> [Directions for this task]:
Copy the records below, from the line containing "The width and height of the screenshot is (1568, 508)." through the last line; leave out pictures.

> [Information supplied]:
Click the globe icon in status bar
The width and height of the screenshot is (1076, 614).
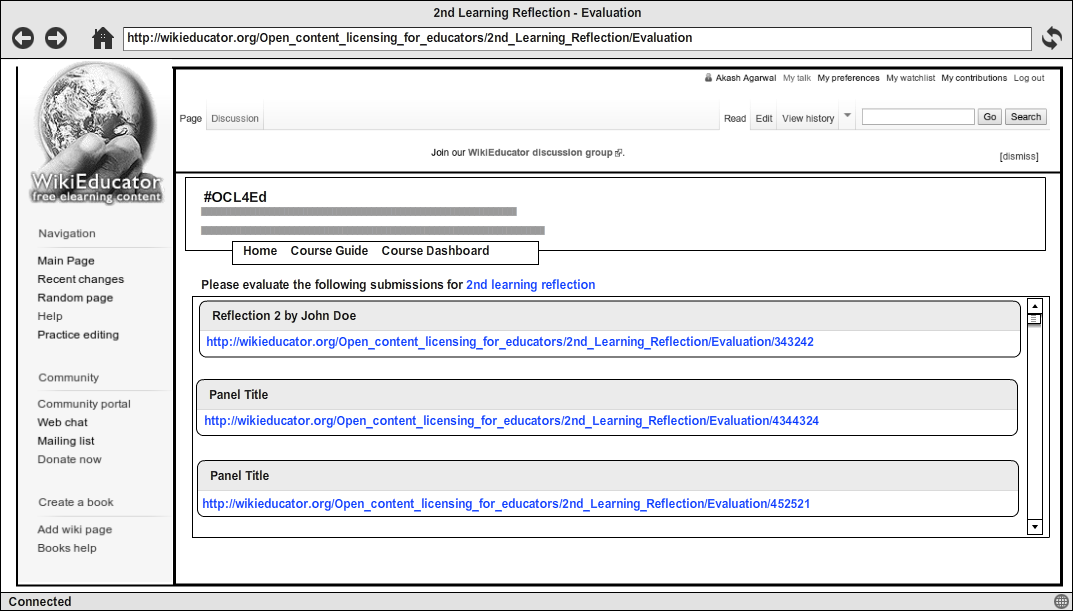pos(1061,602)
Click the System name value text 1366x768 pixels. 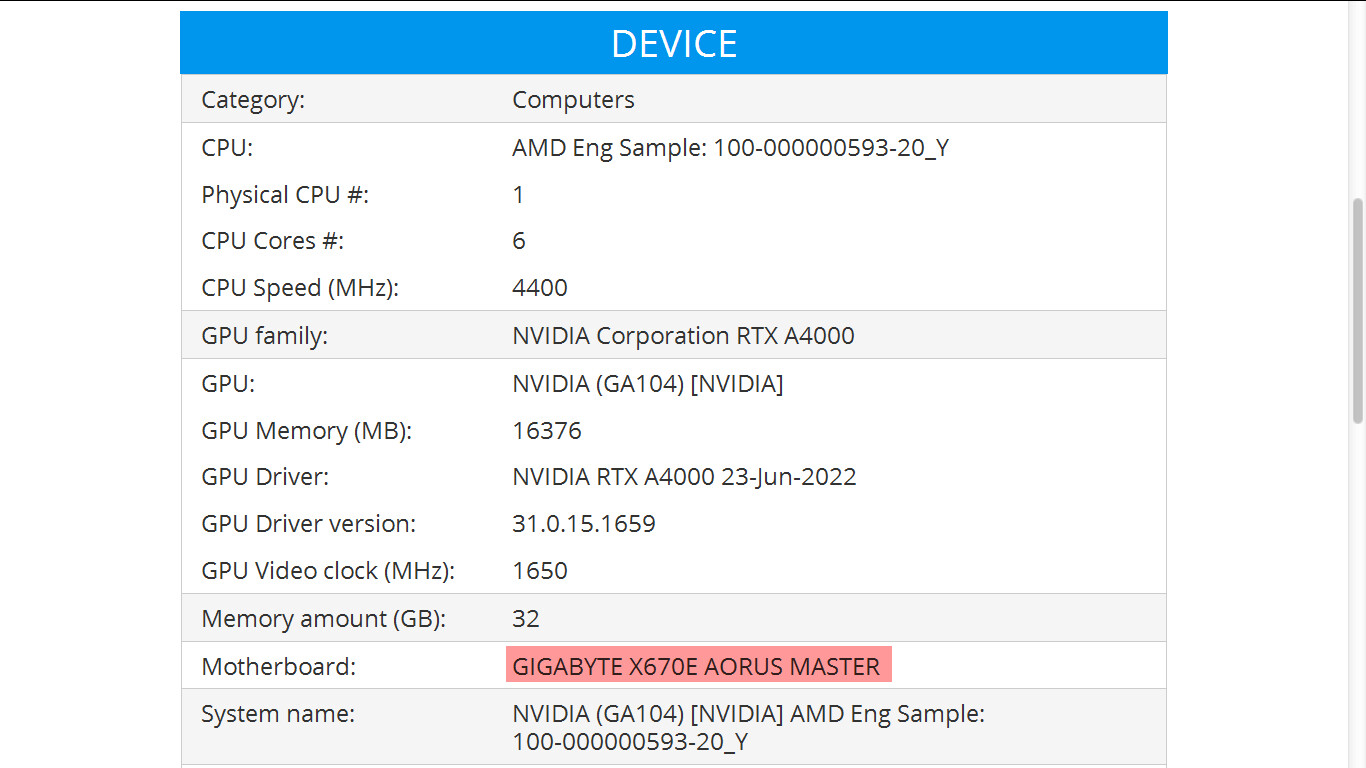click(x=749, y=728)
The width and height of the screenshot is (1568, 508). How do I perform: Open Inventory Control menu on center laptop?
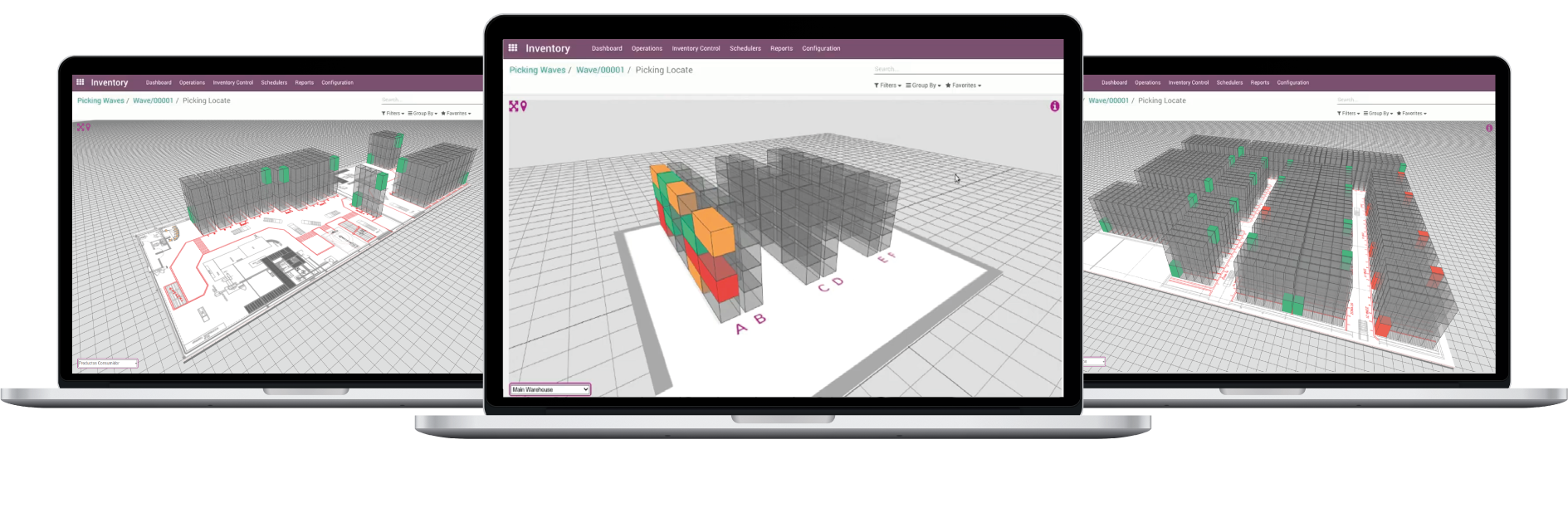pyautogui.click(x=696, y=48)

> [Answer area]:
The width and height of the screenshot is (1568, 508). How do I perform: Open Inventory Control menu on center laptop?
pyautogui.click(x=696, y=48)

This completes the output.